As if to prove his point, his hand moved in a circular motion. He traced the seam of her buttocks with indecent accuracy. Her protesting wiggle only served to give him more ideas. On his next pass, he pressed harder, causing the material to catch embarrassingly between her cheeks where his finger probed. She froze, mortification drying her protest in her throat.

“Damn, you’re something, darlin’.”

“Let me up,” she hissed. His finger traced the crease he’d created. Despite her determination to lie still, her hips bucked, driving his hand firmly between her legs.

His “not just yet” sounded alarmingly gruff to her straining ears. Something poked her in the side and, ranch girl that she was, she knew what it meant. Her husband was aroused. The hand across her back shifted so his elbow had her pinned and he could use that hand to separate her thighs. His fingers wedged deeper, until he could cup her woman parts.

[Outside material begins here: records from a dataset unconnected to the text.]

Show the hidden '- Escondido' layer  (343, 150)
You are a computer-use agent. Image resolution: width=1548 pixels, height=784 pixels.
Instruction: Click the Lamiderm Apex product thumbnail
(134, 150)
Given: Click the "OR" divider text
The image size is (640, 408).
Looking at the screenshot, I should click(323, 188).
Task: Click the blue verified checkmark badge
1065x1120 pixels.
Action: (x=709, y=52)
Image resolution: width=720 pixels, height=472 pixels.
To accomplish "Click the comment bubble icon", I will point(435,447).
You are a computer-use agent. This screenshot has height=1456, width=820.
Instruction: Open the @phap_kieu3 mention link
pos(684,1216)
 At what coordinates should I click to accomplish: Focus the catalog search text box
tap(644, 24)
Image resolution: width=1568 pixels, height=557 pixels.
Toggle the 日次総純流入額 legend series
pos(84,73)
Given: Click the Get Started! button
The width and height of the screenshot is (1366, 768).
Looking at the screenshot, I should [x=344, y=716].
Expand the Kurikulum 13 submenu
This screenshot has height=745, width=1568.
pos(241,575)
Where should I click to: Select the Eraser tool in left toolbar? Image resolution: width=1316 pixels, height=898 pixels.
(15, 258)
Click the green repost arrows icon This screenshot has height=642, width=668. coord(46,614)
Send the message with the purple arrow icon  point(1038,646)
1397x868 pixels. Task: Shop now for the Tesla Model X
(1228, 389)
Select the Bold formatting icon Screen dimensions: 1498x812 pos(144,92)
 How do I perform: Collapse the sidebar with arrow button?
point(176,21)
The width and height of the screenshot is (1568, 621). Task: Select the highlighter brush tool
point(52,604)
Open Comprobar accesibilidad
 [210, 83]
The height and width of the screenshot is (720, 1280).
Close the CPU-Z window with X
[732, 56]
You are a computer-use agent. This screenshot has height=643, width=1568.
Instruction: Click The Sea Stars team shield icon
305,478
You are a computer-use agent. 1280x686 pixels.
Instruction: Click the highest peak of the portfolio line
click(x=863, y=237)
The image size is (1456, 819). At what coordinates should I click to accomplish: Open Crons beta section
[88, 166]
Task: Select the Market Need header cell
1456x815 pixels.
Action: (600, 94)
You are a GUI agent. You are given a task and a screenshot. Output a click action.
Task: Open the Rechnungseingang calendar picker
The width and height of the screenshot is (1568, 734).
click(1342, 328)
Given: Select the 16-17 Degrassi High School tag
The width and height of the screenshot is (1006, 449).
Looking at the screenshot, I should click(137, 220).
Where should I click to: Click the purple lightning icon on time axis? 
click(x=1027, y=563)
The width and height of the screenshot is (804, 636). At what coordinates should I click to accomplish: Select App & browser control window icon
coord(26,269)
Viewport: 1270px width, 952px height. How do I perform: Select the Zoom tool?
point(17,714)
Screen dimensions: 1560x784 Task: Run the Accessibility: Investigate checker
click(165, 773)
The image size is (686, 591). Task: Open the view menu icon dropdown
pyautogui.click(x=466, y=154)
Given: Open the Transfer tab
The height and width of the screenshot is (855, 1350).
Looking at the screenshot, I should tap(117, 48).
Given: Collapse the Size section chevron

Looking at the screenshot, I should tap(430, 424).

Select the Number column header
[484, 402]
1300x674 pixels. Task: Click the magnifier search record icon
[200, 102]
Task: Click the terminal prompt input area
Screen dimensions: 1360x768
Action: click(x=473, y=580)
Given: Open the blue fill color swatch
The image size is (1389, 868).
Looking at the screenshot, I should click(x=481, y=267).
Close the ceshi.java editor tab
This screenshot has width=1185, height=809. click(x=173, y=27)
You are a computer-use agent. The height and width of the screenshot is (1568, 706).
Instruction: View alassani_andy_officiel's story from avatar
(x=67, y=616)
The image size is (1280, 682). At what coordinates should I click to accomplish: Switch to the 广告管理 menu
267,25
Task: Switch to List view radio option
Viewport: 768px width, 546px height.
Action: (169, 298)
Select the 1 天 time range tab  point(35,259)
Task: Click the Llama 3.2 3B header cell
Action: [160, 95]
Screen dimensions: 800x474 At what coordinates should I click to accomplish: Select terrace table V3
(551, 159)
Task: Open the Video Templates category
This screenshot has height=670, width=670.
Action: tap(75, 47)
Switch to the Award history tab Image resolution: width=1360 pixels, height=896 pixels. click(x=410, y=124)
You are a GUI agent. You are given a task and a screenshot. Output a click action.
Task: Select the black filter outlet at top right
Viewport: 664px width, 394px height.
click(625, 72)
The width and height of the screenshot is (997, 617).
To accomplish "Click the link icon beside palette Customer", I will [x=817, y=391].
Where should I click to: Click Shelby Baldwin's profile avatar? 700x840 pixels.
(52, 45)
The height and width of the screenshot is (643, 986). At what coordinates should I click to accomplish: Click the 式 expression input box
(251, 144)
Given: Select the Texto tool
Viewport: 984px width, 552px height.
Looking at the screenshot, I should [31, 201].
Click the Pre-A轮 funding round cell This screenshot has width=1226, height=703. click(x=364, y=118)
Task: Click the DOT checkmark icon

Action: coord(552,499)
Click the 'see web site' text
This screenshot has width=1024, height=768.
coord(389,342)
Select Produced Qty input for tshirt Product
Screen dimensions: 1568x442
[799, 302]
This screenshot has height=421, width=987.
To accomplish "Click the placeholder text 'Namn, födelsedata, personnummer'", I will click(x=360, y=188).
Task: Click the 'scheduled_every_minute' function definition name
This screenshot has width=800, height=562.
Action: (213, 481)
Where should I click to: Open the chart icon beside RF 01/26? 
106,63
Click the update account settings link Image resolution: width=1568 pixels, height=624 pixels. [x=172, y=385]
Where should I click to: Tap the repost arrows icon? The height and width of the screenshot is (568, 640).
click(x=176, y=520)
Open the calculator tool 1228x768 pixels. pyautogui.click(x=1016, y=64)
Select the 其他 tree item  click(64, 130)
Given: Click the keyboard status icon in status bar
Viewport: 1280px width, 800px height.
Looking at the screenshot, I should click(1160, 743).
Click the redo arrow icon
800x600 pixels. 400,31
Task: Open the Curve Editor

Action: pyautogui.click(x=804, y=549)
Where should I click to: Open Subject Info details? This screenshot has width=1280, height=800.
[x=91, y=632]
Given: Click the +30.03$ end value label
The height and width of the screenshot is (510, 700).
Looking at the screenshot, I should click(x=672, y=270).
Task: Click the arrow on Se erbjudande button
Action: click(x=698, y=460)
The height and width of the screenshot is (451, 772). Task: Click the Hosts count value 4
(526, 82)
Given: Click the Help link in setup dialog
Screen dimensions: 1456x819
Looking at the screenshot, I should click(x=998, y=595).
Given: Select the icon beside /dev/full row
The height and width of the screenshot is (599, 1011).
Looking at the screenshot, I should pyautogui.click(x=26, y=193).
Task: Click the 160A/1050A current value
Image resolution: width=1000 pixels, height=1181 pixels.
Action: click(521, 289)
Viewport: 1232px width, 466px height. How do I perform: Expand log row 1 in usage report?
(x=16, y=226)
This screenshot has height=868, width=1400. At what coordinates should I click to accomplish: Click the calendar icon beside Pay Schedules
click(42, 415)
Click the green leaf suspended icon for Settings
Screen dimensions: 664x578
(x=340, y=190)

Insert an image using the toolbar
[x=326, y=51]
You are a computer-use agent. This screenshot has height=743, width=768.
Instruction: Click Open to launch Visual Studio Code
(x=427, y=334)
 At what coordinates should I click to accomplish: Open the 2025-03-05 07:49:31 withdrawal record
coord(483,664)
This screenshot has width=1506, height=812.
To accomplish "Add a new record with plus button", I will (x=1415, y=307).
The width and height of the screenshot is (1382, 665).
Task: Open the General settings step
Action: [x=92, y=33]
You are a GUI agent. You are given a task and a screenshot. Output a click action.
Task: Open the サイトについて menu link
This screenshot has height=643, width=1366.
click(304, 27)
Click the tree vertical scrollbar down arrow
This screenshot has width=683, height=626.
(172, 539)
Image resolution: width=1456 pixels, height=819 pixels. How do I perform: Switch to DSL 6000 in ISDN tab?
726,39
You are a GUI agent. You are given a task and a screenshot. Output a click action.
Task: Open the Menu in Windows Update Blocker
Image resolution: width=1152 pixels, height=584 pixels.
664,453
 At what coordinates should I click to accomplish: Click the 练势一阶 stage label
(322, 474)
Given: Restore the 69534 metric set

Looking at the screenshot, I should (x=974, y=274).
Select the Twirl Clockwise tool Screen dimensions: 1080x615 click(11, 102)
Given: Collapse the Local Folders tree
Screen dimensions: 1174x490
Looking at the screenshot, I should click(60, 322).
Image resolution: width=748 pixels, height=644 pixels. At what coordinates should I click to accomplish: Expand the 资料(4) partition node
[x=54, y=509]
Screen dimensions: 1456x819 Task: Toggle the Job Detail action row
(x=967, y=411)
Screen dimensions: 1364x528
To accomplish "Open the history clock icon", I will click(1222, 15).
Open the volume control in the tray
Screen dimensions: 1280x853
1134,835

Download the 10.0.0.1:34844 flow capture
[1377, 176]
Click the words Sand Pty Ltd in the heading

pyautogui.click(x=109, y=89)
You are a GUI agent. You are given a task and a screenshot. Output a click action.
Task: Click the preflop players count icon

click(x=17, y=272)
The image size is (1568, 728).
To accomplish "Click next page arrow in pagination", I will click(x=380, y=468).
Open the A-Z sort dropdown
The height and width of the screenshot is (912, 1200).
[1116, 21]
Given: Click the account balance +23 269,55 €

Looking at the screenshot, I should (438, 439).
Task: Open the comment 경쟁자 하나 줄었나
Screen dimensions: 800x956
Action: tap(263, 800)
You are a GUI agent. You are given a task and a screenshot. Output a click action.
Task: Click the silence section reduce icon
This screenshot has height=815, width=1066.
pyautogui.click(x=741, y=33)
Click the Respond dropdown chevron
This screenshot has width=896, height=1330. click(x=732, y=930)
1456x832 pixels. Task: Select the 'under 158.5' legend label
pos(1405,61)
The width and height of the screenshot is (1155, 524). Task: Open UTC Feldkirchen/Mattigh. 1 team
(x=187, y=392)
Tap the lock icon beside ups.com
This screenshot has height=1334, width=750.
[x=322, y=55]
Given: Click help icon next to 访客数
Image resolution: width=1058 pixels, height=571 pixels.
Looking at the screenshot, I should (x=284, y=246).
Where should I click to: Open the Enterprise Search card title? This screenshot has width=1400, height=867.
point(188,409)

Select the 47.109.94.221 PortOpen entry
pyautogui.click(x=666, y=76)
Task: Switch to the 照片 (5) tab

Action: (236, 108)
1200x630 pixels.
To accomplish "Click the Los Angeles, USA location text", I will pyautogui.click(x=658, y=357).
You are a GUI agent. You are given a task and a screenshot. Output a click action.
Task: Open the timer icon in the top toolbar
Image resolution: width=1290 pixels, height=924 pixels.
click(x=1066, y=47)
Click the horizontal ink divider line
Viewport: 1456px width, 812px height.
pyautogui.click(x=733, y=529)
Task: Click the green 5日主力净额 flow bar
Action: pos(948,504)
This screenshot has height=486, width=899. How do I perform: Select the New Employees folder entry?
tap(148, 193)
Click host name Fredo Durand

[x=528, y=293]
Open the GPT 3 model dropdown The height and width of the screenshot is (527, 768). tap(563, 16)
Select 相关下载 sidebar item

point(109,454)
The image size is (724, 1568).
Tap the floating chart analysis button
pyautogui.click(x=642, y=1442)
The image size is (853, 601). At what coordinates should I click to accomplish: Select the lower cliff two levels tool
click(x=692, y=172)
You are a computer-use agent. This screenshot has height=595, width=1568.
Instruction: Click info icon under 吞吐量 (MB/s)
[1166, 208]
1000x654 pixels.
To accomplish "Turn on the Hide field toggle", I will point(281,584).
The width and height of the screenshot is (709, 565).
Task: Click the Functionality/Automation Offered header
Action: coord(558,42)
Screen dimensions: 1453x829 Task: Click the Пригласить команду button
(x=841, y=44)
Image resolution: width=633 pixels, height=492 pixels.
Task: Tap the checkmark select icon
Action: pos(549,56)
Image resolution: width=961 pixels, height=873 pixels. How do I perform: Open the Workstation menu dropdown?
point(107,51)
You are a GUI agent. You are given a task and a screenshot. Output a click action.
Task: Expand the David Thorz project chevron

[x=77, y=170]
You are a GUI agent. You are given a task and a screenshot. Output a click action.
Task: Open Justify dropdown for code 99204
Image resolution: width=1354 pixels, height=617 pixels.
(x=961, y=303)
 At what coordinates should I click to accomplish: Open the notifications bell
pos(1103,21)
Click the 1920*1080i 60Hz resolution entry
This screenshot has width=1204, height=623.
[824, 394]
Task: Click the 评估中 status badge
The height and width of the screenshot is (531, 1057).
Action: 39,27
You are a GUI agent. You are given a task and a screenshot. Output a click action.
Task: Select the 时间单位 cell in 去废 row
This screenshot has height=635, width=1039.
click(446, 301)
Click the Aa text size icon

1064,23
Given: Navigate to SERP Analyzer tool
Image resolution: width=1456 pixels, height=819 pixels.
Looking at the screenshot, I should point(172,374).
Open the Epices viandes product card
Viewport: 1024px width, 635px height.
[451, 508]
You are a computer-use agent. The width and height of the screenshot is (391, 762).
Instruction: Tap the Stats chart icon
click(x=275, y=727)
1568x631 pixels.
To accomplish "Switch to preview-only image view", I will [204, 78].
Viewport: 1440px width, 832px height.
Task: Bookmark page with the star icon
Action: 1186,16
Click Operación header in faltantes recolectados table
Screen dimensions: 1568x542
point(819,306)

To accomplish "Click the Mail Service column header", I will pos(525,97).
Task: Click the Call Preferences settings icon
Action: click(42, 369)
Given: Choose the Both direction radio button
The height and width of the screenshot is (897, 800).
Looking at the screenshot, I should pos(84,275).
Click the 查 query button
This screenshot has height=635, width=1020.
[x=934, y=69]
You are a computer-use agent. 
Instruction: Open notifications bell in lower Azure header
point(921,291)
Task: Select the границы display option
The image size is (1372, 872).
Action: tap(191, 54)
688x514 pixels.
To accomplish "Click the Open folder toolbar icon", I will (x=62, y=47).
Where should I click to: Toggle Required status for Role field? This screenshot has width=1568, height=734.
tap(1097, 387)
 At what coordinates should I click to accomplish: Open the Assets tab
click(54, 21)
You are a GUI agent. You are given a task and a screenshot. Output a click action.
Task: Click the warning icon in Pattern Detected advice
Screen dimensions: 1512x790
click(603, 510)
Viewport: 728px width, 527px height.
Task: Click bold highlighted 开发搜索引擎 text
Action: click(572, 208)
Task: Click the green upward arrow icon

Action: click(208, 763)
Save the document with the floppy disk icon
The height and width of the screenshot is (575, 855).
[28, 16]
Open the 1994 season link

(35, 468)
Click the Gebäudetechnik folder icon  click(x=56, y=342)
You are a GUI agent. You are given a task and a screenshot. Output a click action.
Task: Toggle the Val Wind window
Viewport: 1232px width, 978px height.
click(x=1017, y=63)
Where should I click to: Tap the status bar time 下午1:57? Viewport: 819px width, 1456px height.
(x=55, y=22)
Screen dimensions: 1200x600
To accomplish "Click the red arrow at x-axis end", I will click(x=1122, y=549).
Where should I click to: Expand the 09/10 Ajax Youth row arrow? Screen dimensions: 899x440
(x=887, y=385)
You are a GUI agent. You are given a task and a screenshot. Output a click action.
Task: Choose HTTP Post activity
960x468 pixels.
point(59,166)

Oh God, she thought, there was no reprieve. He took his hand from her back, slipped his forearm under her chest and turned her across his lap. His fingers between her legs supported her weight. The hand across her chest kept her pinned against his arm. As he moved it to cup her breast, she looked into his face. There was no softness. No sign that he shared her distress or even noted it. There was only an intense concentration as he watched his hand engulf her breast.

“The light…” she whispered, blinking to fight back tears. He didn’t seem to hear.

“Part your legs,” he ordered.

“I can’t. The light.”

His gaze met hers. No mercy there. “You promised me two things—willingness and obedience.”

She closed her eyes, counted to ten, and then kept on going.

“That’s an order, Elizabeth.”

How could the man expect her to keep her word in circumstances like this? She parted her legs a spare inch. He took a mile. When she felt his fingers slide through the slit in her pantaloons to slip between the folds of her female flesh, it was too much. She turned her face into the hollow of his throat and prayed for her Maker to take her then and there. Beneath her cheek, his chest rose on a shuddering breath.

“Guess I’m going too fast for a student of Miss Penelope’s, huh?” he asked on the exhale.

She guessed he was going too fast for the women who lived over Dell’s, but she wasn’t going to risk losing his compassion by saying so. “I’m sure it would be easier on both of us if we blew out the lamp.”

In response, he stood, leaned over, and blew out the lamp. The fact that he didn’t moan or even shift his grip convinced her that struggling would be useless, even if she wanted to forsake her word. As darkness enveloped them along with the stench of kerosene, he gave her a little toss that switched his grip to her waist.

She dangled in his arms as he asked, “You still planning on making a dress while we do this?”